I also ask the Minister what plans the Government has to review the existing business and human rights plan, which applied from 2017 to 2020.
We have been working on the Santa Claus issue for a number of weeks. It is important to point out to all children in the country that we regard the travels of Santa Claus as essential travel for essential purposes, so he is exempt from the need to self-quarantine for 14 days and should be able to come in and out of Irish airspace and homes without having to restrict his movements. However, children should not stay up at night because he needs to socially distance. People need to keep at least 2 m away at all stages to ensure they keep him and children safe. He is exempt and he is coming.

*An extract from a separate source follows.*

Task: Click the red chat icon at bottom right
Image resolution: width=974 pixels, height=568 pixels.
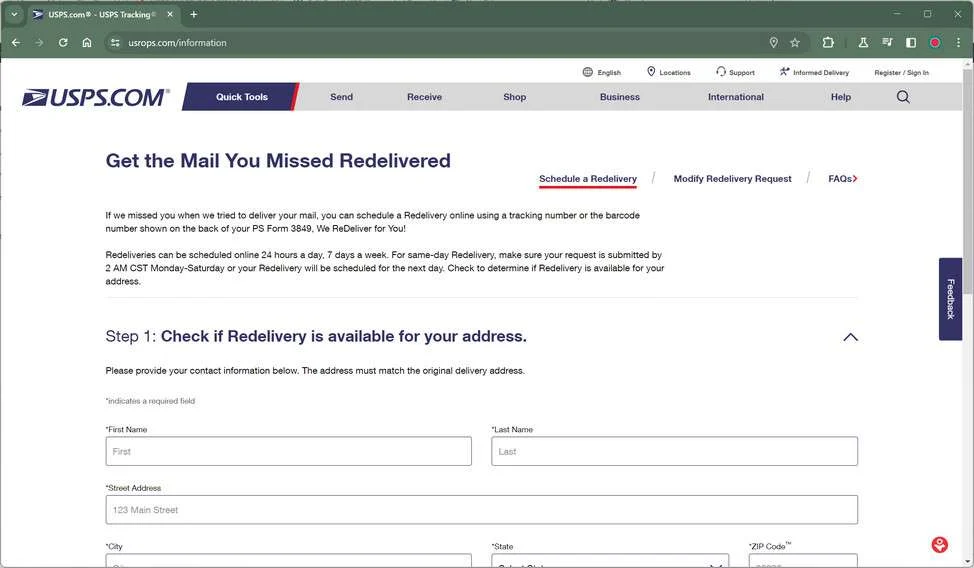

He has confirmed that and appreciates the fact that Ireland has ensured that in a very different Christmas in 2020 the visit of Santa Claus will remain consistent.
On the less important issues, in November 2017, my Department launched the inaugural national plan on business and human rights, to begin the process of implementing the UN guiding principles on business and human rights. The plan is a whole-of-Government initiative. It aims to promote responsible business practices at home and overseas by all Irish business enterprises, in line with Ireland’s commitment to the promotion and protection of human rights globally. The plan is directed at Government and State agencies, Irish companies operating at home and overseas and multinational enterprises operating in Ireland. The Department has established an independently chaired business and human rights implementation group to oversee implementation of the national plan. The group was convened in December 2018 and given a three-year mandate, expiring in December 2021. Its first meeting took place in January 2019. Membership consists of representatives from civil society, academia, the business community and Government Departments and agencies.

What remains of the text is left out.